■ Extract provided
START
[Linuxarm] Re: [RFC PATCH 2/3] vfio/hisilicon: register the driver to vfio

14 May 2021

On Thu, 13 May 2021 17:52:56 +0000
Shameerali Kolothum Thodi <shameerali.kolothum.thodi@huawei.com> wrote:
...
Hi Alex,
...
-----Original Message-----
From: Alex Williamson [mailto:alex.williamson@redhat.com]
Sent: 13 May 2021 18:04
To: Shameerali Kolothum Thodi <shameerali.kolothum.thodi@huawei.com>
Cc: Jason Gunthorpe <jgg@nvidia.com>; liulongfang
<liulongfang@huawei.com>; cohuck@redhat.com;
linux-kernel@vger.kernel.org; linuxarm@openeuler.org
Subject: [Linuxarm] Re: [RFC PATCH 2/3] vfio/hisilicon: register the driver to
vfio
On Thu, 13 May 2021 15:49:25 +0000
Shameerali Kolothum Thodi <shameerali.kolothum.thodi@huawei.com>
wrote:
...
...
-----Original Message-----
From: Jason Gunthorpe [mailto:jgg@nvidia.com]
Sent: 13 May 2021 14:44
To: liulongfang <liulongfang@huawei.com>
Cc: Alex Williamson <alex.williamson@redhat.com>; cohuck@redhat.com;
linux-kernel@vger.kernel.org; linuxarm@openeuler.org
Subject: [Linuxarm] Re: [RFC PATCH 2/3] vfio/hisilicon: register the driver to
vfio
On Thu, May 13, 2021 at 10:08:28AM +0800, liulongfang wrote:
...
On 2021/5/12 20:10, Jason Gunthorpe wrote:
...
On Wed, May 12, 2021 at 04:39:43PM +0800, liulongfang wrote:
> Therefore, this method of limiting the length of the BAR
> configuration space can prevent unsafe operations of the memory.
The issue is DMA controlled by the guest accessing the secure BAR
area, not the guest CPU.
Jason
.
This secure BAR area is not presented to the Guest,
which makes it impossible for the Guest to obtain the secure BAR area
when establishing the DMA mapping of the configuration space.
If the DMA controller accesses the secure BAR area, the access will
be blocked by the SMMU.
There are scenarios where this is not true.
At a minimum the mdev driver should refuse to work in those cases.
Hi,
I think the idea here is not a generic solution, but a quirk for this specific dev.
Something like,

--- a/drivers/vfio/pci/vfio_pci.c
+++ b/drivers/vfio/pci/vfio_pci.c
@@ -866,7 +866,12 @@ static long vfio_pci_ioctl(struct vfio_device  
*core_vdev,  
                        break;
                case VFIO_PCI_BAR0_REGION_INDEX ...
END
■ Dataset extract
START
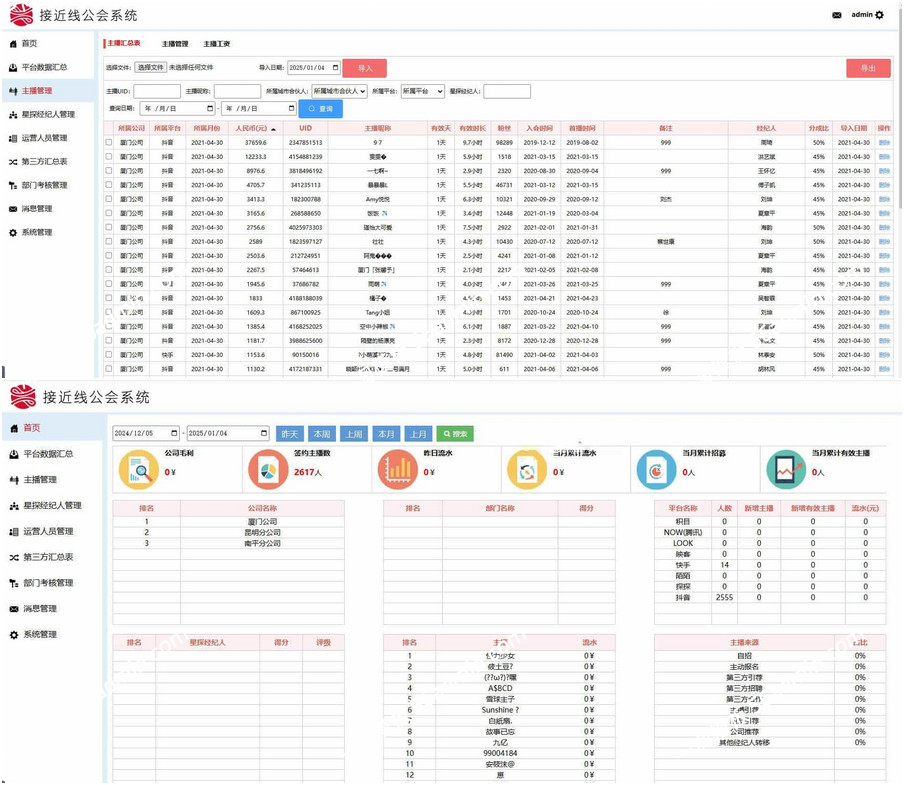This screenshot has width=904, height=785.
Task: Click the 主播UID text input field
Action: (x=157, y=91)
END
■ What the exercise asks
List every distinct email address that appears in the mailing-list thread. None of the lines are needed for what comes next.

■ Response
shameerali.kolothum.thodi@huawei.com
alex.williamson@redhat.com
jgg@nvidia.com
liulongfang@huawei.com
cohuck@redhat.com
linux-kernel@vger.kernel.org
linuxarm@openeuler.org